The concept of a higher-order function also exists in Mathematics, where the differential operator is a higher-order function, as it accepts a function and returns it's derivative, which is also a function.

function higherOrderFunction(a: Function) {
…
return function() {…}

Closures

A Closure is a type of first-class function. It is a function that captures or closes over its enclosing lexical scope. What does that mean? It means, that if you define a function and use variables inside that function that you have declared somewhere outside of that function, a closure will hold on to the references that point to those values, so that they still exist and can accessed even when the enclosing scope in which they where first declared no longer exists. Variables declared within the scope of the nested function are also called bound variables, while variables declared outside of the scope are free variables.

What's the point?

This can be useful when you define a nested function within a function and return that nested function as return value of the outer function assigning it to a variable. Once the outer function has returned, it will be gone along with all its declared variables. But what about the returned nested function that was assigned to a variable? That function will still have access to the values of the variables declared in the outer function, even though the outer function is gone. This is referred to as capturing those variables or closing over them, hence the name.

But how?

The way you can picture a closure in memory, is as a struct or an object holding references over which it closed and also including a function or a pointer to the function code. Wikipedia puts it well by stating that a closure is a ‘function together with an environment’.

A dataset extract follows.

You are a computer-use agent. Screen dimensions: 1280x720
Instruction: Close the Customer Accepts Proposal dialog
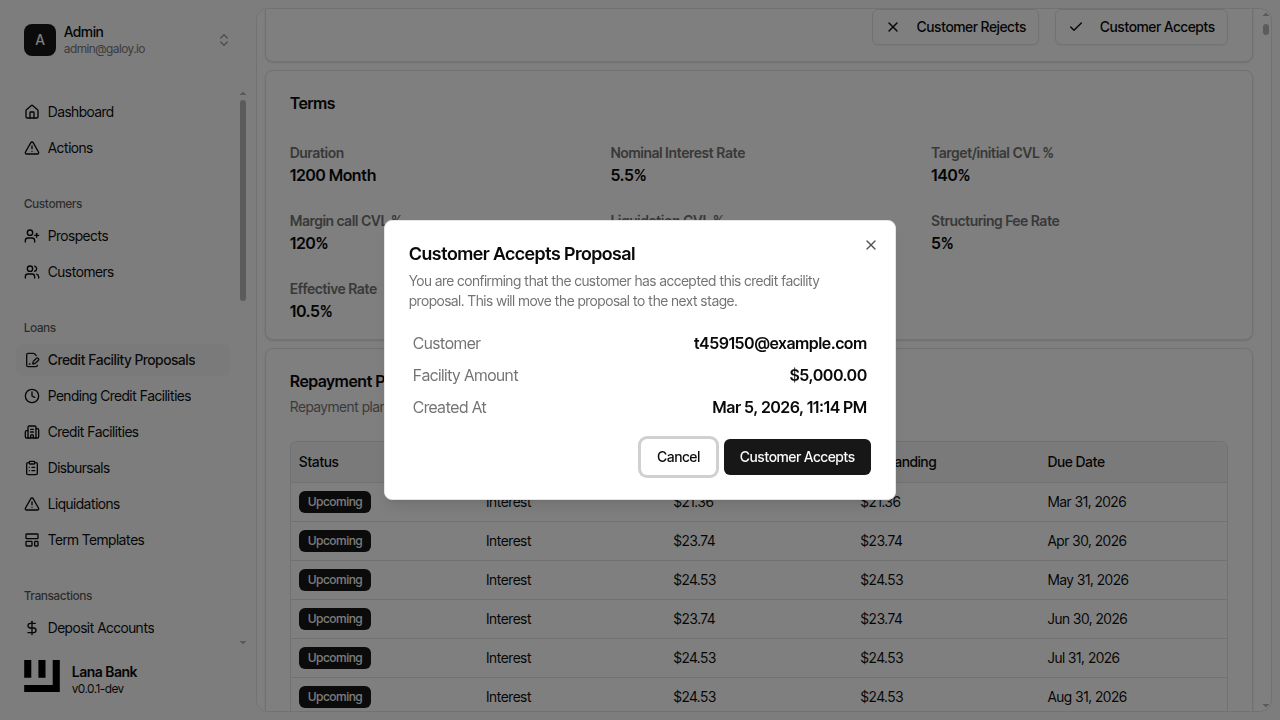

When a closure is created, it stores references to all the free variables of its enclosing scope which it needs; sort of like a snapshot. This kind of makes sense for global variables which aren't declared in functions, but what about variables inside functions, which live on the stack. Shouldn't they cease to exist as soon as the enclosing function returns and its frame is popped from the stack? Well, languages with support for closures don't (usually) implement the call stack with an actual stack data structure. Instead, the call stack is implemented as a linked list on the heap (go figure). When a function returns, its node is removed from the list. If a closure has any references to variables on any frame, it simply keeps a reference to the node in question.

To make everything clearer, let’s look at an example:

function outer(a) {
return function increment() {
++a;
}
}

The outer function takes one argument and simply returns an inner function. The only thing the inner function does is to increment the value of the outer functions only parameter a. As soon as the outer function is called and its return value is assigned to incrementFromTen a closure is created, capturing a reference to the outer functions argument, which in this case happens to have a value of 10. Repeatedly calling incrementFromTen() will increment the captured value of a which has been captured by the closure, even though outer() has long returned.

Lambdas

A lambda is simply a function an anonymous function. Lambdas are often used as one off function arguments for higher-order functions.